**Records shown**
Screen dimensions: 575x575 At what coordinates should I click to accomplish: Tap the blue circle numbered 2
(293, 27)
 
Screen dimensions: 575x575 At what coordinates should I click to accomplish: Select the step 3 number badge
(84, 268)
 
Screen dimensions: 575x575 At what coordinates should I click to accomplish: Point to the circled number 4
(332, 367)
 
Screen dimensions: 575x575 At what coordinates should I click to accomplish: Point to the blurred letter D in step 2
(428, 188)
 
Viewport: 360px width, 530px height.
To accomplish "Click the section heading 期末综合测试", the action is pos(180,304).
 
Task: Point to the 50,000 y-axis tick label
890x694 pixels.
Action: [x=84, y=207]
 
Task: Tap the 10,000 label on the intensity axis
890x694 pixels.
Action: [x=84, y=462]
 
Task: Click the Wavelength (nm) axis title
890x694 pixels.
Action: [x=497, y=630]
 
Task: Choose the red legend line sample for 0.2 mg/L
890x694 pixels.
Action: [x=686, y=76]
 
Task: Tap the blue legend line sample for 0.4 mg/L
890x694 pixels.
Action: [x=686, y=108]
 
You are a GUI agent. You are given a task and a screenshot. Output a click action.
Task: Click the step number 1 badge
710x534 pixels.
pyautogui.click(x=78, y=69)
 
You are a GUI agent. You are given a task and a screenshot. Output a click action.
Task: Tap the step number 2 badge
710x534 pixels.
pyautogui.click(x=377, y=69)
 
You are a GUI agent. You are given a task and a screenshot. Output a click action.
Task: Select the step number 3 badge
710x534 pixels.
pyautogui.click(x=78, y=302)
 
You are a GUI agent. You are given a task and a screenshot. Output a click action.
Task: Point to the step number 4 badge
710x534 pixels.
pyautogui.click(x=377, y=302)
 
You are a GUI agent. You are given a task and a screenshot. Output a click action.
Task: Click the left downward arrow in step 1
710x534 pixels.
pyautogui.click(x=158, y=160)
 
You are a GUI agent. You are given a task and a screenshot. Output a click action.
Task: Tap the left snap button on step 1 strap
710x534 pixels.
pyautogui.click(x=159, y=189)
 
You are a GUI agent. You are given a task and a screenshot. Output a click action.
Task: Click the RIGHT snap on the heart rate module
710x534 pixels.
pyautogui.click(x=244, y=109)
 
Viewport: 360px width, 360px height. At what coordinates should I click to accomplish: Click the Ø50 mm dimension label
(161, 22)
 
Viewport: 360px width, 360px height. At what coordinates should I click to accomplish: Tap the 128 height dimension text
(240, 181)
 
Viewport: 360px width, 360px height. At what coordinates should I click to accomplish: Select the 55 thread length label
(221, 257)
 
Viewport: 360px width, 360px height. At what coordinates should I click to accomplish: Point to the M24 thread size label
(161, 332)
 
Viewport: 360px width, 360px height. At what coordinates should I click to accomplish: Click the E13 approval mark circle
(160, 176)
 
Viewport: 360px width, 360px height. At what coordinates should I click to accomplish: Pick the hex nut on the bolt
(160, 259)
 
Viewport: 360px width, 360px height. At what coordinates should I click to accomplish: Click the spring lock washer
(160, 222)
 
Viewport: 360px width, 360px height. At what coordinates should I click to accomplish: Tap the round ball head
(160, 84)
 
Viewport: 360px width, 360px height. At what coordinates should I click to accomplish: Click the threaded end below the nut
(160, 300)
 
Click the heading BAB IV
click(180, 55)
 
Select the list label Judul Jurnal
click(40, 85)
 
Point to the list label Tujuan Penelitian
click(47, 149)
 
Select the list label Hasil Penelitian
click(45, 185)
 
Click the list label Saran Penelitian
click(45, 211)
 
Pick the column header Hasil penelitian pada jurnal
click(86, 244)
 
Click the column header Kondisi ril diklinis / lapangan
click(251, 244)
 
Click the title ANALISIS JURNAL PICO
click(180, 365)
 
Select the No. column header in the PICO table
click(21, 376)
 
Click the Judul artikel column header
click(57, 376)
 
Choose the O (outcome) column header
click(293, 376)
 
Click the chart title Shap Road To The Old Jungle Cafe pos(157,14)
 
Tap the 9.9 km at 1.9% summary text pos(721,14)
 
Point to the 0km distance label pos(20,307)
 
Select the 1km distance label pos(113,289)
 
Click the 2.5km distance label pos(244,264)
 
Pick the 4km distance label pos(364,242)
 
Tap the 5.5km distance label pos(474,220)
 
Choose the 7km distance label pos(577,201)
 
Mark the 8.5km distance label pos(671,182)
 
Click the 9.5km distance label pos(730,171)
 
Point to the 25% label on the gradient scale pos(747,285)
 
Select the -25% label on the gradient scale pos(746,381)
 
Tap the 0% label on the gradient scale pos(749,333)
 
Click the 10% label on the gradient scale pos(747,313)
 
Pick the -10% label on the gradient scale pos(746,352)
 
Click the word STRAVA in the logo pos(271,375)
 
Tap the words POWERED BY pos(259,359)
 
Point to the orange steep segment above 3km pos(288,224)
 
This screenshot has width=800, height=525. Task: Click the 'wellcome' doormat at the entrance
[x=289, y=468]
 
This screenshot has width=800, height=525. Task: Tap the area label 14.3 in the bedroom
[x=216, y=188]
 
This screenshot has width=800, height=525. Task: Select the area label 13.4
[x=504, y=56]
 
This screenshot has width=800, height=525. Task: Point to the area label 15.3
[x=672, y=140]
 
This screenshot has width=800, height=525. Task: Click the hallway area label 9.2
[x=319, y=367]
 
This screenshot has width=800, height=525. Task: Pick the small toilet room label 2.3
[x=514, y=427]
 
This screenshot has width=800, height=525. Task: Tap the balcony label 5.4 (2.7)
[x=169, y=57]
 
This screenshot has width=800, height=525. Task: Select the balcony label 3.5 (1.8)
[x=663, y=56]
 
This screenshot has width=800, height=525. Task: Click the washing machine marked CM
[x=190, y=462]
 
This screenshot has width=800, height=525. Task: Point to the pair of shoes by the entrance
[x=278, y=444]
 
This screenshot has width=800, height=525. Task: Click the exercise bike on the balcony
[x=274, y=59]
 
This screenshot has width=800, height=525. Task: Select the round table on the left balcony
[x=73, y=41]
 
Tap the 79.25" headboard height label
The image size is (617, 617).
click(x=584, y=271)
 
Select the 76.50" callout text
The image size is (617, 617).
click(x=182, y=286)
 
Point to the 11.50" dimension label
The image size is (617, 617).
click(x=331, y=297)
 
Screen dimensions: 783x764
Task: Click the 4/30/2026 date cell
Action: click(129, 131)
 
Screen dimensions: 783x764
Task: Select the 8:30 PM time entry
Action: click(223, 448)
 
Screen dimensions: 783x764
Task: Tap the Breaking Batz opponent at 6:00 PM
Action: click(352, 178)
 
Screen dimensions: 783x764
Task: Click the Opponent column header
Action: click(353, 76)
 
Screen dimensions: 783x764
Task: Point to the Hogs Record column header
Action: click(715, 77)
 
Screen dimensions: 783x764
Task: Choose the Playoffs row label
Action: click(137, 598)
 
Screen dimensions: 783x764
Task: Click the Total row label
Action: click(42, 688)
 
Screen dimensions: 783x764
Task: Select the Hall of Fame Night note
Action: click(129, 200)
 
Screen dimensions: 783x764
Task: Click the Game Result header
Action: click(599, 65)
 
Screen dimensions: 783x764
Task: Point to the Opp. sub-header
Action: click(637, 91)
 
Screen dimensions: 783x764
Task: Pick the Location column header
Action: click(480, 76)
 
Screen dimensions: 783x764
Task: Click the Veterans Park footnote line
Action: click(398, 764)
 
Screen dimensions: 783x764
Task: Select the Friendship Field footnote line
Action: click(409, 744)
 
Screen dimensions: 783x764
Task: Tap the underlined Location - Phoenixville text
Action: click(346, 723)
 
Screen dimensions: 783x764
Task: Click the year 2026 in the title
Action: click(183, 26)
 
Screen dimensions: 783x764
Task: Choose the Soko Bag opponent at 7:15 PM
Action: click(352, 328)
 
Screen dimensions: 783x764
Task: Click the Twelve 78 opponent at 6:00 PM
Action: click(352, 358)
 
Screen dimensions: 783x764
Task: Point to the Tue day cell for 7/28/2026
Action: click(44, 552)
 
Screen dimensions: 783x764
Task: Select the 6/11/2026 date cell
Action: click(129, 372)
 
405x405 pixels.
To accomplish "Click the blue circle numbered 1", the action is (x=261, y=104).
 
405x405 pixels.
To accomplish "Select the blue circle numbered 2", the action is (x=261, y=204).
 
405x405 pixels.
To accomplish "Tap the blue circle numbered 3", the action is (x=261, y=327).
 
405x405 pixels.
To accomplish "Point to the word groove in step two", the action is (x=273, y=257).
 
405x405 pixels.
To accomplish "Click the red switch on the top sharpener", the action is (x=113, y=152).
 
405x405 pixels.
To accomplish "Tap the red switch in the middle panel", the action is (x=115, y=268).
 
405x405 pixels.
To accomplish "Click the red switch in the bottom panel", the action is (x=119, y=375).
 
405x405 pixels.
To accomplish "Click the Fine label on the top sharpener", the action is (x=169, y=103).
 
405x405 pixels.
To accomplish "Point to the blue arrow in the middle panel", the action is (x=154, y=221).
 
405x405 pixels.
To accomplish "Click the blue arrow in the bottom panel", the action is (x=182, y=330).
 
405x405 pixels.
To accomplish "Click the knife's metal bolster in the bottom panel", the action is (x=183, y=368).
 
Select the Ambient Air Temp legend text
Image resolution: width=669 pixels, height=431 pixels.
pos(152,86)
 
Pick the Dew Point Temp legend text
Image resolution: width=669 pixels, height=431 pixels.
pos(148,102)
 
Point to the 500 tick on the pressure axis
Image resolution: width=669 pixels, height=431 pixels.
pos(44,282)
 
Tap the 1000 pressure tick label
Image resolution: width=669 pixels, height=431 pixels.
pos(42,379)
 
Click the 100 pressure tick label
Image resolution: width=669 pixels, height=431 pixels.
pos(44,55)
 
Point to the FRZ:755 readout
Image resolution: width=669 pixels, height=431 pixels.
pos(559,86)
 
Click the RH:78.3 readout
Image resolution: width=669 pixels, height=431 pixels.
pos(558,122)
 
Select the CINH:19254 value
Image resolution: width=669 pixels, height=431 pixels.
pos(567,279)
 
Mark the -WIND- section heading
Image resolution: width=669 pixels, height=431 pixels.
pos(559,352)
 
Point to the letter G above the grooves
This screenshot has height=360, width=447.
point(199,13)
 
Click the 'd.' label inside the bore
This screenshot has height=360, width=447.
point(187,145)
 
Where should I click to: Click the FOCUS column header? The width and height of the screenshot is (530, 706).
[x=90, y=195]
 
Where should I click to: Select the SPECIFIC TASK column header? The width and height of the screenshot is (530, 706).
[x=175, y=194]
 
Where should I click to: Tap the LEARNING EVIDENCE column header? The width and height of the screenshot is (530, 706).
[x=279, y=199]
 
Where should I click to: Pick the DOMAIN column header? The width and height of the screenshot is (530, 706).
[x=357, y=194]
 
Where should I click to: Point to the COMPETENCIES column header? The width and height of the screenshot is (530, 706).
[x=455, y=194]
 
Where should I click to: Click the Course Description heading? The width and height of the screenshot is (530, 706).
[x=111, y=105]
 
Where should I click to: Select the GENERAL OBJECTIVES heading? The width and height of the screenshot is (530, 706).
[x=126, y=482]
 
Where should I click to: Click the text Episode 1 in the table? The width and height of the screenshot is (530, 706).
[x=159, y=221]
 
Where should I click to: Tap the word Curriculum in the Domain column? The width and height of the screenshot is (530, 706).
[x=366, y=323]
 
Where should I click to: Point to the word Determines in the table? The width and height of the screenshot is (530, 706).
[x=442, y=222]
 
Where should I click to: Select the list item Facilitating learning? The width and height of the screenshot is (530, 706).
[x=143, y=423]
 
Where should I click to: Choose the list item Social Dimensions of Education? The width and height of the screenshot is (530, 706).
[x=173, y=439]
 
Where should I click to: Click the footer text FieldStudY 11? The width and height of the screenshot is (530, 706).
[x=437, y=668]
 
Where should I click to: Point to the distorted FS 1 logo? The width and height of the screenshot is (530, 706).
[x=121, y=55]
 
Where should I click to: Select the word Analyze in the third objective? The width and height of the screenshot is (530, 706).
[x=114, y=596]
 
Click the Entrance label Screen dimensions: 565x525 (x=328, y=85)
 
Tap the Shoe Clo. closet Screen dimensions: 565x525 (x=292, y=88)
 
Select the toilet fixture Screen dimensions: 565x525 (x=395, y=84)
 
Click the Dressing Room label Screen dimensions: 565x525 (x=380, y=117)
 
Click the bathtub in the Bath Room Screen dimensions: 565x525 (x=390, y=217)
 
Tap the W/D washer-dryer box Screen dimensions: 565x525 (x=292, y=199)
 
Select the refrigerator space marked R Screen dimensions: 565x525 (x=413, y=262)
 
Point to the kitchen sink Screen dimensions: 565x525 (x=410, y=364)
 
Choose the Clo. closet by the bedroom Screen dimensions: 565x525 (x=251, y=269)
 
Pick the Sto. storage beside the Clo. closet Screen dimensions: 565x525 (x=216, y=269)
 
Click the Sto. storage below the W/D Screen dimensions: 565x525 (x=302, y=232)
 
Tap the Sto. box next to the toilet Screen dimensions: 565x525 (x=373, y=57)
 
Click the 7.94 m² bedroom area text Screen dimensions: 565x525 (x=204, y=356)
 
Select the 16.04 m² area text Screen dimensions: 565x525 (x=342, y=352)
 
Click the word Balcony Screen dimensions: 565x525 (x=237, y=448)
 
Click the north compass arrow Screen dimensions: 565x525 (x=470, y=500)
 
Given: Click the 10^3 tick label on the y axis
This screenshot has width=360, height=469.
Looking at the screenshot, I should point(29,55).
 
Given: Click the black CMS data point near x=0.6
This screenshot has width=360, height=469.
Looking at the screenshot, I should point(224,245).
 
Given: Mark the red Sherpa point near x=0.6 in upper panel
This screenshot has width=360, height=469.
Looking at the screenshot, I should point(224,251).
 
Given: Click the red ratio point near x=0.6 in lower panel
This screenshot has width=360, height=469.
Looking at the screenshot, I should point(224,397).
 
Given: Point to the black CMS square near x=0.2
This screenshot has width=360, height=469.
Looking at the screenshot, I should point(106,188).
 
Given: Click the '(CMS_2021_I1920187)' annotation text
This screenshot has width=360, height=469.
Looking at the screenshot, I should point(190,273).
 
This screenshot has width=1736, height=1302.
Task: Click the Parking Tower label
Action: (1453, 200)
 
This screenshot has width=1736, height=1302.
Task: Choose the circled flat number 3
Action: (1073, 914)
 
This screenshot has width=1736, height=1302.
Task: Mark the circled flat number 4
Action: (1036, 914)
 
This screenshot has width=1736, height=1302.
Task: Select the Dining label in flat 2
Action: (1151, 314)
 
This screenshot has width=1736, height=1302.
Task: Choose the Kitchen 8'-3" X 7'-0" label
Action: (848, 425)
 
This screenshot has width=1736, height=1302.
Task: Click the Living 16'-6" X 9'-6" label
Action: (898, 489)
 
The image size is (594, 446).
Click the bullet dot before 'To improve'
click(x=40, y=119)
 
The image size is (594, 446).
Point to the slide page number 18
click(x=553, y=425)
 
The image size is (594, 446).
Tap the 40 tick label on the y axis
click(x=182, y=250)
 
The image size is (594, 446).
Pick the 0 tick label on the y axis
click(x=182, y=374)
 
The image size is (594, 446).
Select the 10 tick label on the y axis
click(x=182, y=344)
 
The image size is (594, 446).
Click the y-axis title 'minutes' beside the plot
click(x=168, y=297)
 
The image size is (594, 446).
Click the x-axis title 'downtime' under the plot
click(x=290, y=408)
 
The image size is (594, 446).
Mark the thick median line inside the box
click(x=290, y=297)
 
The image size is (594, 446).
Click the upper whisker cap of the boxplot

**Problem statement**
Write out the lines of the listing above word for word, starting at the line that contains "Point to the 25%" and ending at the line that contains "[x=216, y=188]".

**The response**
Point to the 25% label on the gradient scale pos(747,285)
 
Select the -25% label on the gradient scale pos(746,381)
 
Tap the 0% label on the gradient scale pos(749,333)
 
Click the 10% label on the gradient scale pos(747,313)
 
Pick the -10% label on the gradient scale pos(746,352)
 
Click the word STRAVA in the logo pos(271,375)
 
Tap the words POWERED BY pos(259,359)
 
Point to the orange steep segment above 3km pos(288,224)
 
This screenshot has width=800, height=525. Task: Click the 'wellcome' doormat at the entrance
[x=289, y=468]
 
This screenshot has width=800, height=525. Task: Tap the area label 14.3 in the bedroom
[x=216, y=188]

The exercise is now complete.